*Stored items*.
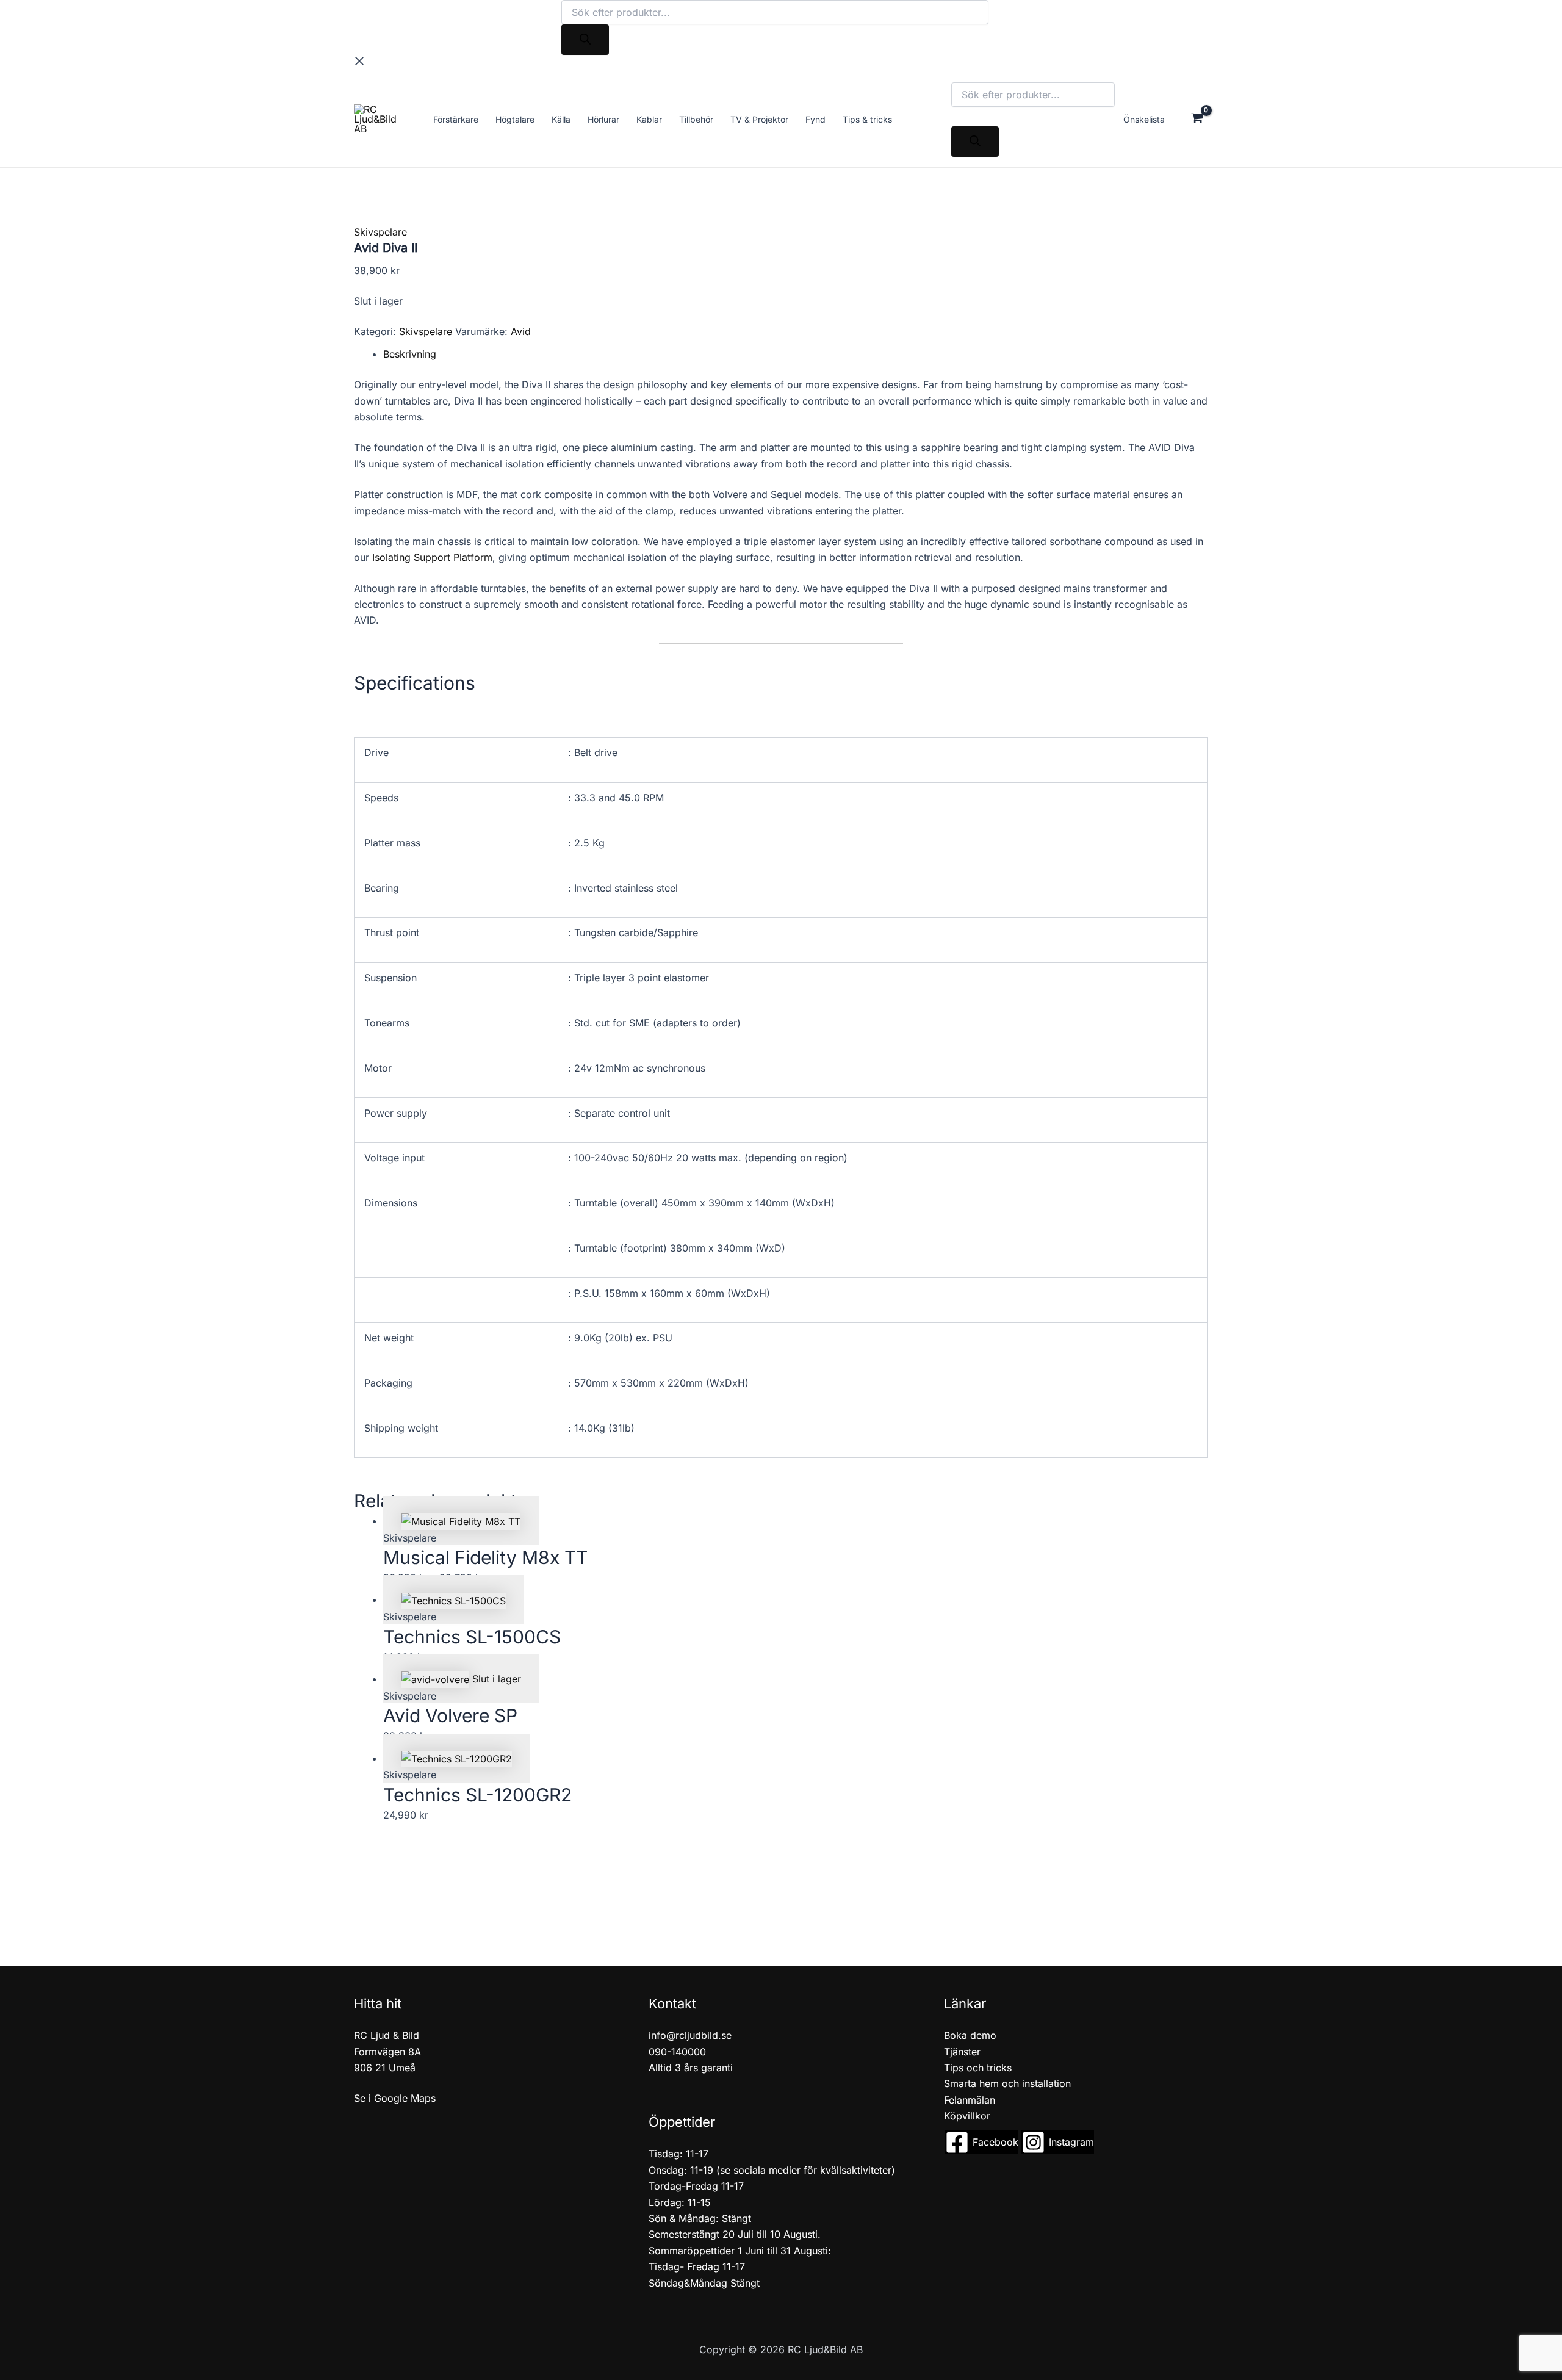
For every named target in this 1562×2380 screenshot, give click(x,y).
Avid (521, 331)
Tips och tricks (978, 2067)
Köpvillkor (967, 2116)
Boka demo (970, 2035)
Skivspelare (380, 232)
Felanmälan (969, 2100)
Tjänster (962, 2052)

*What is required*. Please write out only the lines from the one containing "Köpvillkor (967, 2116)" to the end of the records above, exactly, both ends included.

*Task solution*.
Köpvillkor (967, 2116)
Boka demo (970, 2035)
Skivspelare (380, 232)
Felanmälan (969, 2100)
Tjänster (962, 2052)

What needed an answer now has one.